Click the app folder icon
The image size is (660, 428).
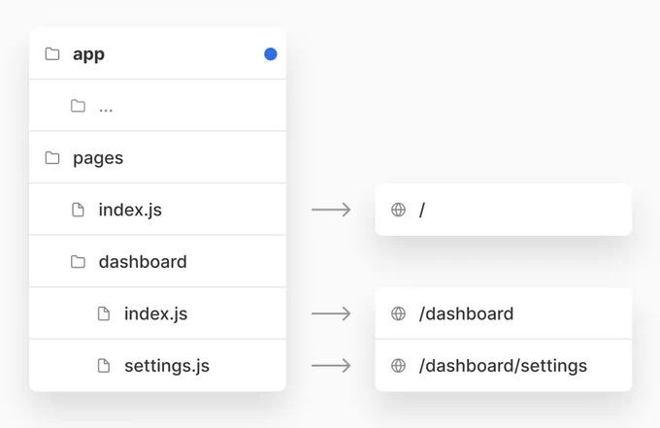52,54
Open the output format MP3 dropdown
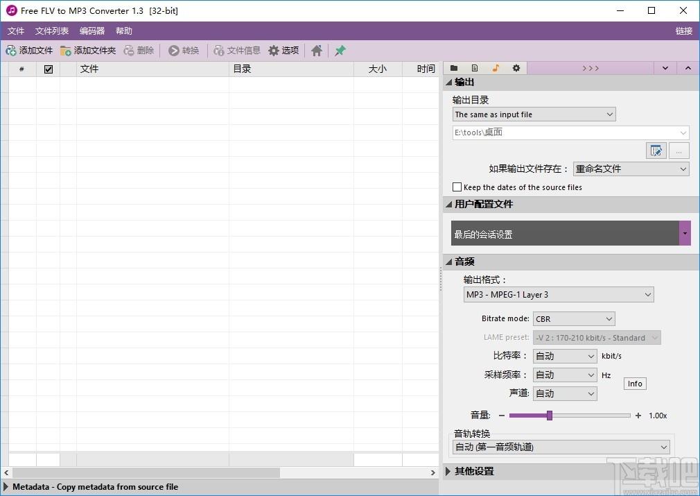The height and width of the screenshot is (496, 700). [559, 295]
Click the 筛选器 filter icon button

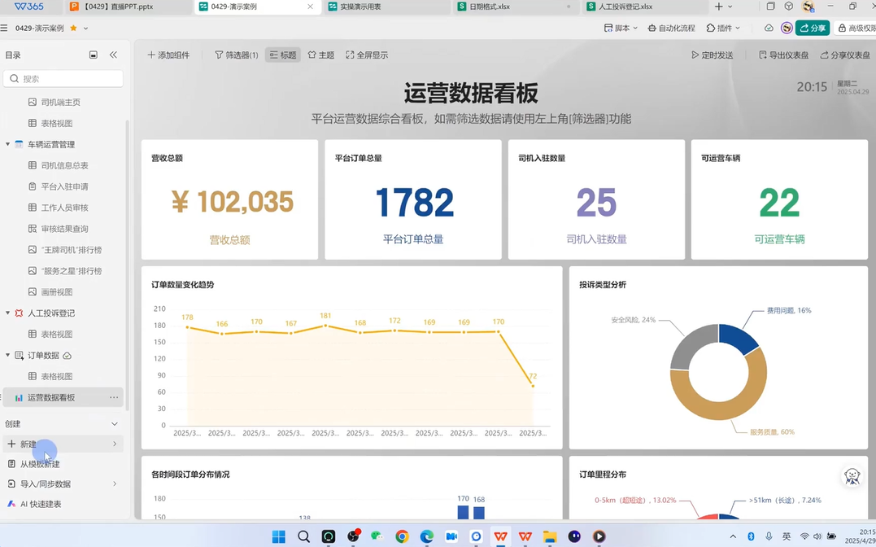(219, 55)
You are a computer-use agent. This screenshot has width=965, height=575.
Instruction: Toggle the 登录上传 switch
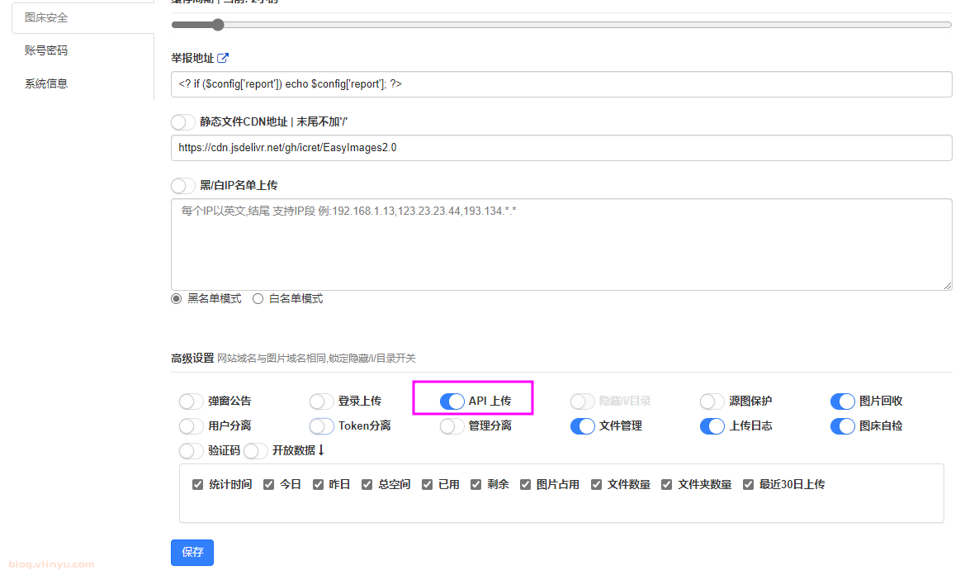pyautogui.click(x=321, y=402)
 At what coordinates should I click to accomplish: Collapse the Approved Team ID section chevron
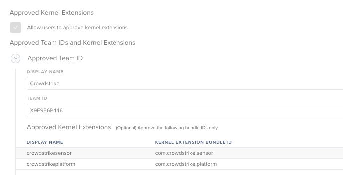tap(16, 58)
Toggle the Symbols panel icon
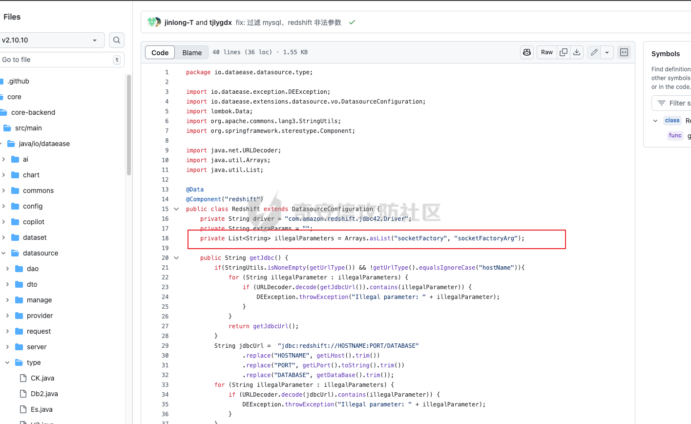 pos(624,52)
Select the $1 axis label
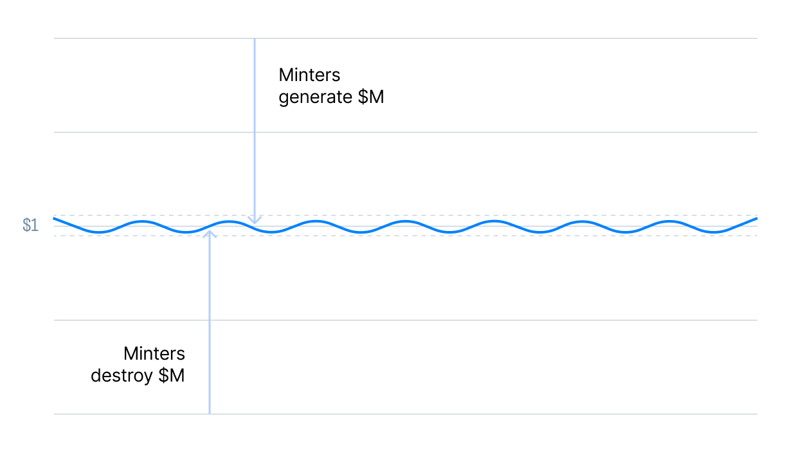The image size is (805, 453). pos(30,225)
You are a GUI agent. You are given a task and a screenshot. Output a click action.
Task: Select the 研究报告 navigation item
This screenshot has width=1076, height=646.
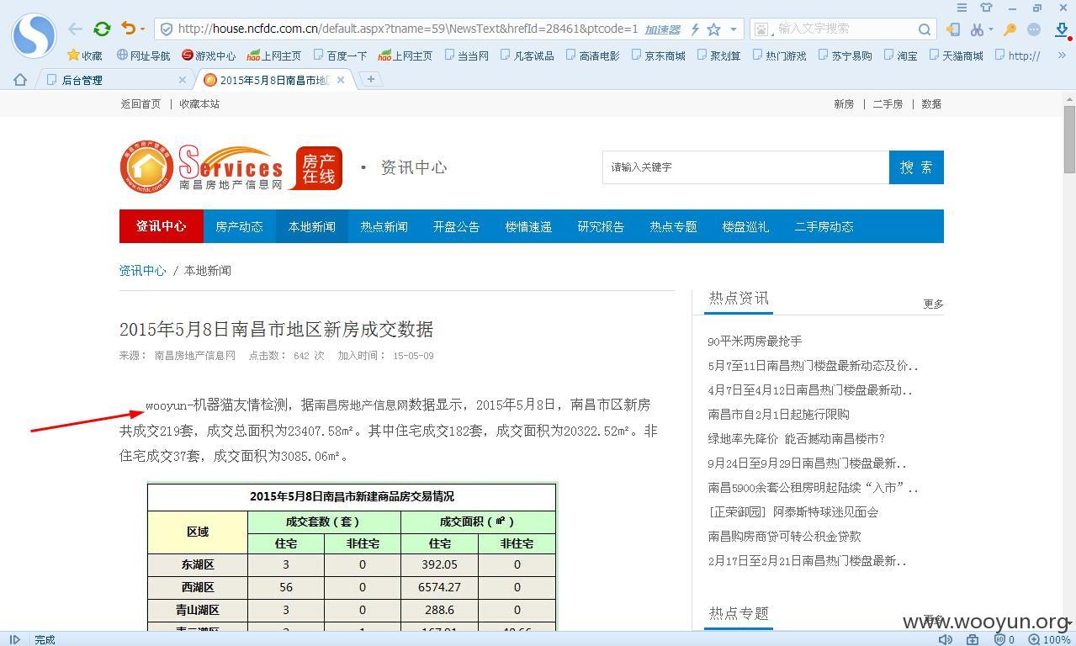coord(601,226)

--------------------------------

Count each line of the listing that contains "agent" and give the count alone.

2